Toniquinho, como era chamado também, gostava de um café e tinha outras habilidades. Apreciava fotografia, fazia artesanatos, tocava um pouco de cavaquinho e pintava. 
Uma de suas obras artesanais hoje talvez causasse polêmica, pois consistia de uma cabeça de mulher entalhada em madeira. Negra, tinha os olhos bem desenhados e boca com os lábios carnudos, pintados de vermelho vivo. Para finalizar, o cabelo era de Bombril, que vez ou outra alguém pegava para utilizar na cozinha e lá ficava a pobre, momentaneamente careca Durante anos eu ia na casa dos meus avós e la estava ela, cada vez em lugar diferente.
Dedicou-se ainda à pintura e produziu vários quadros, especialmente com paisagens rurais e animais, dentre outros temas. 
 Eu tenho o orgulho de ter uma das pinturas comigo. Estava na posse da minha mãe desde que ele se foi e dela recebi agora, em maio de 2020. Uma tela pintada a óleo, com dois tucanos pousados num galho seco de árvore. Simples, mas reflete certamente as paisagens que ele admirava. Com base em alguns fatos, estimamos que a tela tenha sido pintada entre 1973 e, no máximo, 1980. Um tesouro de valor inestimável para todos nós.

Acervo particular.
 Acervo pessoal.
Existem outras pinturas e artesanatos na família, mas muitas obras ele mesmo doou e outras, lamentavelmente, se perderam com o passar desses longos anos.
Isso tudo me fez pensar que, embora um homem simples, o vô Tonico, descendente de italianos, deve ter recebido uma formação cultural bem razoável, embora a sensibilidade para a arte não dependa do conhecimento acadêmico.
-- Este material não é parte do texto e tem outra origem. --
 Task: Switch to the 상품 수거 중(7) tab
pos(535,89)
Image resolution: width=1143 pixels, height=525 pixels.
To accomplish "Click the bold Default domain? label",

Moço ainda. Arquivo da família.

Em "Varandas" (clique se quiser ler), contei aqui outras histórias da família em que falei do Vô Tonico, na casa em que ele viveu seus últimos dias. Naquela casa, ele pôs os últimos anos de sua vitalidade, arrumando uma coisa aqui e outra ali, mexendo no quintal e ainda disposto a uma pescaria. 
Que saudade de quando ele apertava meu nariz entre o polegar e o indicador e eu sabia que teria uns dias na sua companhia!

Comentários

Anônimo disse…
Admirável a forma que escreve,me sinto dentro da história. Família nosso bem maior.Isso me encanta. Não importa os caminhos que seguiremos,resgistre sempre suas memórias.Com certeza irá ajudar os pessoas e reviver momentos esquecidos.Segue....
Obrigado pela interação. Memórias eternizam a vida em nós.